→ DOCUMENT SEGMENT
════
Compressed air is a versatile and widely used source of energy in various industrial applications. However, it's essential to understand certain fundamental concepts related to PSI (pressure), stored air, moisture, heat, and airflow to ensure the efficient and reliable operation of air compressor systems.

PSI & Stored Air

Understanding pressure (PSI) and stored air volume is crucial for determining the energy stored in the compressed air system.

PSI (Pounds per Square Inch)

PSI measures the pressure resulting from the force exerted on a specific area. In the context of compressed air, it indicates the pressure at which the air is stored or delivered.

PSIG (PSI at the Gauge)

PSIG refers to the pressure measured by a gauge, indicating the pressure above atmospheric pressure.

Atmospheric Pressure

At sea level, the atmospheric pressure is approximately 14.7 psi.

Thinking of PSI and Volume as Stored Energy

In a compressed air system, the pressure and volume of air work together to store energy. Understanding this relationship is essential for sizing air compressors and determining the appropriate storage capacity.

Units of Measurement for Air and Tanks

Tools typically use air measured in cubic feet (CFM), while tanks are measured in gallons. It's important to know the conversion factor between these units (1 cubic foot = 0.133681 gallons, and 1 gallon = 7.48 cubic feet).
════
→ DATA PROVIDED
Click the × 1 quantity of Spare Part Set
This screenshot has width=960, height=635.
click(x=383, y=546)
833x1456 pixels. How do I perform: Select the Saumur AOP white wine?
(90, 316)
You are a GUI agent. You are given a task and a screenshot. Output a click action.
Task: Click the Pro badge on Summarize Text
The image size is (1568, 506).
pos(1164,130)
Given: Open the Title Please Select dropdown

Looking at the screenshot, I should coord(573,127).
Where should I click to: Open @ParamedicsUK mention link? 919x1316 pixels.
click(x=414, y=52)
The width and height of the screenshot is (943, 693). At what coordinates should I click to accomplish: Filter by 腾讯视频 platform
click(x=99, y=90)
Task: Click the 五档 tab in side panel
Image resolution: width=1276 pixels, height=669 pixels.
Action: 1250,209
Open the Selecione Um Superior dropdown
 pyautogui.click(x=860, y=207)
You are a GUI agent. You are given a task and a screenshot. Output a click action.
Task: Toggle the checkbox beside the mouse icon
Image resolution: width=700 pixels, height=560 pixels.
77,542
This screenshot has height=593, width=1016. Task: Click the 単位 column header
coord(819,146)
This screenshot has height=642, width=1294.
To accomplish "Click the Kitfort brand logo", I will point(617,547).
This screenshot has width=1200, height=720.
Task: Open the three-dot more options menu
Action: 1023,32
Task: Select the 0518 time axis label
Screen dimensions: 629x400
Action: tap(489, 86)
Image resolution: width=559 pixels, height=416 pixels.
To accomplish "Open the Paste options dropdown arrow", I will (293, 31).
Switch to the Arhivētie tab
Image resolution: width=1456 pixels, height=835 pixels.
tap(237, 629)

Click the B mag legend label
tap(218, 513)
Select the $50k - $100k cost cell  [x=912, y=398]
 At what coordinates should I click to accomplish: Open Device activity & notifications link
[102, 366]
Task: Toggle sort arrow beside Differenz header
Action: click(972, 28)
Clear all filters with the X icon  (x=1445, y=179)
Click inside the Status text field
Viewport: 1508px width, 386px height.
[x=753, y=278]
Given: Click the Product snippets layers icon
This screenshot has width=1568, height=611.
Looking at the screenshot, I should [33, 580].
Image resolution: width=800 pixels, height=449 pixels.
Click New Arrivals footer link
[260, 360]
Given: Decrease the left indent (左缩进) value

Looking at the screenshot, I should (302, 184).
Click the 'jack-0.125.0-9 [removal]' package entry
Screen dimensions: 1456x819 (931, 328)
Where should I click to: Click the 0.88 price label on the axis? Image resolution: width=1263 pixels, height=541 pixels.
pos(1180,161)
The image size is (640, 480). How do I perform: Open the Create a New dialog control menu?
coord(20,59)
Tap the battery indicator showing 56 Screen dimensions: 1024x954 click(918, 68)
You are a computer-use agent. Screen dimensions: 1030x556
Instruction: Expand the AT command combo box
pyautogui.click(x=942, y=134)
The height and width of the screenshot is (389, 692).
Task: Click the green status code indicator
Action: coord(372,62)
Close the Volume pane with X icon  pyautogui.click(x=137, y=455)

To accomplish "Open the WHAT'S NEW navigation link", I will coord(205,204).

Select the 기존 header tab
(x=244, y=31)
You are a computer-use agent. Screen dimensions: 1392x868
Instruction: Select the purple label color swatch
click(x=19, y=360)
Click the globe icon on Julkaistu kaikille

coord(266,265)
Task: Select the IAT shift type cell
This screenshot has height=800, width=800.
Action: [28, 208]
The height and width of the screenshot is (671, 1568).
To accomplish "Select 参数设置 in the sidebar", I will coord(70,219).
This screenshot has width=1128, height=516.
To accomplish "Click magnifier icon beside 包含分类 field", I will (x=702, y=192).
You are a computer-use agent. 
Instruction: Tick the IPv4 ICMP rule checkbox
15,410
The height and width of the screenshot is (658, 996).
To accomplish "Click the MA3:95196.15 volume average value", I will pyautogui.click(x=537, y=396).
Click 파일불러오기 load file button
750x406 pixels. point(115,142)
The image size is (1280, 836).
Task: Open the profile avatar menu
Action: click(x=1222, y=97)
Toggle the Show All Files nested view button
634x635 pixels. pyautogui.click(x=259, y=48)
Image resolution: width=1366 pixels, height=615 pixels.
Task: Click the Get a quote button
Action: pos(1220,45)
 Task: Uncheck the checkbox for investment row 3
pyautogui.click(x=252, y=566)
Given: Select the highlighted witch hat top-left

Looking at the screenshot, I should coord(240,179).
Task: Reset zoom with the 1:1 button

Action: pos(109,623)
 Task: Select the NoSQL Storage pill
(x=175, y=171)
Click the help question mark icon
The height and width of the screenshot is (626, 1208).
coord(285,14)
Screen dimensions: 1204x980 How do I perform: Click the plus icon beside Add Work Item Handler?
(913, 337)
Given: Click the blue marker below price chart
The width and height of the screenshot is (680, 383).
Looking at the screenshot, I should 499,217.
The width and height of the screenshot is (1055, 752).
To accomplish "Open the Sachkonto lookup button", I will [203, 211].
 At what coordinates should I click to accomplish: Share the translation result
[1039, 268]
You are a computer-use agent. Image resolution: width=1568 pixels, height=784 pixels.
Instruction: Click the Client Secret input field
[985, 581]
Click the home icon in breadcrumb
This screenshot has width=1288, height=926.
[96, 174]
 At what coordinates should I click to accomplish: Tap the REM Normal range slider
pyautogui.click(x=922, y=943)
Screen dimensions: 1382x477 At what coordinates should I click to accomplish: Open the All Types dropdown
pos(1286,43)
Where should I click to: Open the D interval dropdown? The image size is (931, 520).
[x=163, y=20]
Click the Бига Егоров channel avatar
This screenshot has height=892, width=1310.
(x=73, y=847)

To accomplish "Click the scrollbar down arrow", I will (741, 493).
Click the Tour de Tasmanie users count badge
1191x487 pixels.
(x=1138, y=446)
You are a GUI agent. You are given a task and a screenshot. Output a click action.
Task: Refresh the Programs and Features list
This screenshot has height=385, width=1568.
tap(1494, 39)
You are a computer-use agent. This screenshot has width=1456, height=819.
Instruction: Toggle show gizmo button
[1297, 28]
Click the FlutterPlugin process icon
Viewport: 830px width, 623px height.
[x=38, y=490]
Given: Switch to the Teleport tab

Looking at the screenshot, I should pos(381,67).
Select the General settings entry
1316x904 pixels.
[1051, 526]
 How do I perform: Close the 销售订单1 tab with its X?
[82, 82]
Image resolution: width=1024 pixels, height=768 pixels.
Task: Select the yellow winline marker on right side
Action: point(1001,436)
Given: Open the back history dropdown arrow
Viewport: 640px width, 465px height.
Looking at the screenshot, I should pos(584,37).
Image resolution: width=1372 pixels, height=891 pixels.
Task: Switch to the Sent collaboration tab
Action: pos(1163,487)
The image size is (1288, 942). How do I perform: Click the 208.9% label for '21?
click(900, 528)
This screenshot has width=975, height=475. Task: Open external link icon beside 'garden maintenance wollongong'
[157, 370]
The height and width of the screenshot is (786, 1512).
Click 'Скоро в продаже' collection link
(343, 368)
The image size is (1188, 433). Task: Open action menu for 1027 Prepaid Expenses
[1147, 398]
════
→ EXERCISE INSTRUCTIONS
1. Could you write out the compressed air passage from "At sea level, the" up to and including "appropriate storage capacity."?
2. How would you sum up the compressed air passage in two sentences?
3. According to the compressed air passage, what is the approximate atmospheric pressure at sea level?

→ RESPONSE LIST
1.
At sea level, the atmospheric pressure is approximately 14.7 psi.

Thinking of PSI and Volume as Stored Energy

In a compressed air system, the pressure and volume of air work together to store energy. Understanding this relationship is essential for sizing air compressors and determining the appropriate storage capacity.

2. Running air compressor systems efficiently and reliably requires understanding pressure (PSI), stored air, moisture, heat, and airflow. Pressure and volume together store energy in a compressed air system, which matters for sizing compressors and choosing storage capacity.

3. Approximately 14.7 psi.